The University of California – New Center for Psychoanalysis Interdisciplinary Psychoanalytic Consortium (UC-NCP IPC) is pleased to announce the winners of the 2018 Hayman Graduate Fellowship. The Hayman Fellowship aids psychoanalytically informed research on the literary, cultural and humanistic expressions of genocide, racism, ethnocentrism, nationalism, interethnic violence, and the Holocaust. Our Endowment supports studies in the psychodynamics of personal, group, and international crisis management, de-escalation, conflict resolution, and peace processes.

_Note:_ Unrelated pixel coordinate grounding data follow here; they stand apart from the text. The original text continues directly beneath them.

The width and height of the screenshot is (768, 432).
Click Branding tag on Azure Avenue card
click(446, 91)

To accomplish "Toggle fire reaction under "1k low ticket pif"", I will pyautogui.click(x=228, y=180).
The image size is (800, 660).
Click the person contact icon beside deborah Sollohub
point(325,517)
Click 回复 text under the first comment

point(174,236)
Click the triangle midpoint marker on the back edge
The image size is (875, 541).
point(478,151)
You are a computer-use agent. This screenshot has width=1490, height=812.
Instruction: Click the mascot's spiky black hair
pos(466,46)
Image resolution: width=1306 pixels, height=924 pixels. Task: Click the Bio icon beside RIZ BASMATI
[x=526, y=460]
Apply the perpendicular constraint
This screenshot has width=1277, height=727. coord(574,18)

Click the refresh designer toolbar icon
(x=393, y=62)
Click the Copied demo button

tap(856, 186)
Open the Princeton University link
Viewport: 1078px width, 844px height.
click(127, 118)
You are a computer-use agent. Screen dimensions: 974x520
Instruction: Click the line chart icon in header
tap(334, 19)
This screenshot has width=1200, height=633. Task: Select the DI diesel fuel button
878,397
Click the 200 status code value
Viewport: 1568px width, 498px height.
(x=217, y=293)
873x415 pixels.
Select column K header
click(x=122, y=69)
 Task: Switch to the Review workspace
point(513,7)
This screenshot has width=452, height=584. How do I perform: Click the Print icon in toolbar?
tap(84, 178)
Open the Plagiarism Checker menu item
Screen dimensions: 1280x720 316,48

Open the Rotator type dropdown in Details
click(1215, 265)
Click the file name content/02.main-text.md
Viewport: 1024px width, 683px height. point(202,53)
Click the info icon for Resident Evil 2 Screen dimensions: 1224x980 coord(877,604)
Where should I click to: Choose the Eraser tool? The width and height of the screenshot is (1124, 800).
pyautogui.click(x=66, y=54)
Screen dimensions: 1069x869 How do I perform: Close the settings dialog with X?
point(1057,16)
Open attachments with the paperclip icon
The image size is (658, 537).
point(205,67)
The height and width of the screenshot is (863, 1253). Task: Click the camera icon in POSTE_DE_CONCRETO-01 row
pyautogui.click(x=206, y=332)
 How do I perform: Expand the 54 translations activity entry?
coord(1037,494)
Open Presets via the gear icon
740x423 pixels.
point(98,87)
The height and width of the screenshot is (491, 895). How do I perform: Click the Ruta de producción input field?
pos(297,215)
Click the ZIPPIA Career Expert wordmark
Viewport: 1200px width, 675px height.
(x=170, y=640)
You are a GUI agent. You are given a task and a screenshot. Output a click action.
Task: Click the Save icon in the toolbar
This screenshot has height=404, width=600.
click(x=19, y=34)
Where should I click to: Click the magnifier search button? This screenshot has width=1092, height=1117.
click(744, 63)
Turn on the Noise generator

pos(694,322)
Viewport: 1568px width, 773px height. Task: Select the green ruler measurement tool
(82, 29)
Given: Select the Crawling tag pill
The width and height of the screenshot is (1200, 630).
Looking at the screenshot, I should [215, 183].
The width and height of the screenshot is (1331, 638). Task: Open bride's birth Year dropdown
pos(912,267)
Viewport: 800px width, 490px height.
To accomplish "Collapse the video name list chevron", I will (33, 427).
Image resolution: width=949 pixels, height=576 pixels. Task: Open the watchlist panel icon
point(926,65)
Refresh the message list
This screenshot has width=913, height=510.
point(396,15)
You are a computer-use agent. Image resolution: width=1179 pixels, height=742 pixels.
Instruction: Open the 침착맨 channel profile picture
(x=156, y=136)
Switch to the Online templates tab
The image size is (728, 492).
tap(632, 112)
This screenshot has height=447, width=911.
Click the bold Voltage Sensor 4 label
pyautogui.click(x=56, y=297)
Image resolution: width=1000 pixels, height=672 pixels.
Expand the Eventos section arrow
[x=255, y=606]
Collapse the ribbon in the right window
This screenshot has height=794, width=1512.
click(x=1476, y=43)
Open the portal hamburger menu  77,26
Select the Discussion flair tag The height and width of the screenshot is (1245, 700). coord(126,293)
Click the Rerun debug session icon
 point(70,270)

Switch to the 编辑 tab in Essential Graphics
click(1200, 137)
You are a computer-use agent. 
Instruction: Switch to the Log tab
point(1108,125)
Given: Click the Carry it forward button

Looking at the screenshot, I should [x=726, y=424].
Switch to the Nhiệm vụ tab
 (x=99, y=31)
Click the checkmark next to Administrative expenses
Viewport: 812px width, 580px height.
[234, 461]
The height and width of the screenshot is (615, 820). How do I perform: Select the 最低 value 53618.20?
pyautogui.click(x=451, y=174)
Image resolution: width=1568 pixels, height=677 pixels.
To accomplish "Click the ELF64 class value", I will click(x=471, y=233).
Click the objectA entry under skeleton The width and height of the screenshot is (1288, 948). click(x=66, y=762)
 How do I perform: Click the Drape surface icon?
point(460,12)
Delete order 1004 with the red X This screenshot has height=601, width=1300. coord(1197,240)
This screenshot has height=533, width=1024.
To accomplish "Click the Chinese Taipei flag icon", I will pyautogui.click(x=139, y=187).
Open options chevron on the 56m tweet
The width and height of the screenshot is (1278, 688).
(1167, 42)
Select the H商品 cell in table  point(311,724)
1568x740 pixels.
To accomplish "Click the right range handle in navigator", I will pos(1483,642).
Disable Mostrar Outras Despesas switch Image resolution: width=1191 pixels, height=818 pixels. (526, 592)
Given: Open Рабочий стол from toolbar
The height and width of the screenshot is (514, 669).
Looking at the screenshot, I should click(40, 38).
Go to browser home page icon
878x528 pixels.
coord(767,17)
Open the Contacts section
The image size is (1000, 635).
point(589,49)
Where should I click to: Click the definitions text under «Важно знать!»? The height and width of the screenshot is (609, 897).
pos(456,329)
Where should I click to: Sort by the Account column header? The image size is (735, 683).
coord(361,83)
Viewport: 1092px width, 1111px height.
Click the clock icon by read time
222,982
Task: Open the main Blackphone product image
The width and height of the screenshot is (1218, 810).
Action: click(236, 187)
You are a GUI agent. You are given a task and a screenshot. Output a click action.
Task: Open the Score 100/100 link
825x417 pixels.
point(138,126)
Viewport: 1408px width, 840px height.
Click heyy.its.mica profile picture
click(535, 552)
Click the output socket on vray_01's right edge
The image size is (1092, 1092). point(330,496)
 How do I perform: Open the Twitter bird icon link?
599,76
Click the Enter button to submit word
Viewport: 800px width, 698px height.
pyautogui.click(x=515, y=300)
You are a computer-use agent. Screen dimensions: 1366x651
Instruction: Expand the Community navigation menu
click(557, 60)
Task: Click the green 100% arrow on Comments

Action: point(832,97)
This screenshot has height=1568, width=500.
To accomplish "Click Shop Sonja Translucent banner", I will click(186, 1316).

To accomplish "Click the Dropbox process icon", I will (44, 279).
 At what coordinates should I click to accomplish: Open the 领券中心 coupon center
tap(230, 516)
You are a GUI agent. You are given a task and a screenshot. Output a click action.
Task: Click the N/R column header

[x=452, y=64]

The fellowships are intended to provide for dissertation research in scholarly resources, archives, libraries, academic contacts, and to provide support for the final writing for publication of a project whose major research has been completed.
Each of the three winners was awarded $5,000 in support of the final stages of dissertation writing:
Farzad Amoozegar-Fassie (Anthropology, UCLA)—“Fleeing an Ongoing Civil War and the Plea for a Safe Haven: Being a Syrian Refugee Child in America”
This dissertation explores the experienes of trauma among Syrian refugee children in New Jersey from an inner and inter-subjective perspective within the present political climate of xenophobia.
Rajbir Judge (History, UC Davis)—“Prophetic Sovereign: A People’s History of Maharaja Duleep Singh”
This project studies the anxieties and uncertainties that governed relationships between secular British strategies of governance and the Sikh tradition by examining the how peoples globally contested the meaning of sovereignty through the deposed Maharaja Duleep Singh of Punjab at the end of the 19th Century” (creative/Post-Colonial studies with Psychoanalytic infusion).
Kirsty Singer (Comparative Literature, UC Irvine)—“Intimate Historiographies: Race, Psychological Crisis, and Poetics in the American Mid-20th Century”
This work proposes to “reckon with America’s historical unconscious and its constitutive role in the formation of the individual psyche. Her dissertation will reframes the mid-century poetics preoccupation with “racialized crisis of being” by investigating the 1950-70 period in which profound anxiety and tensions around whiteness surfaced among canonical avant-garde and activist poets—Charles Olson, Robert Creeley, Amiri Baraka, Jack Spicer, John Sinclair and Jane Stembridge—(all engaged in different ways in the antiracist organizing of the Civil Rights and Black Power movements).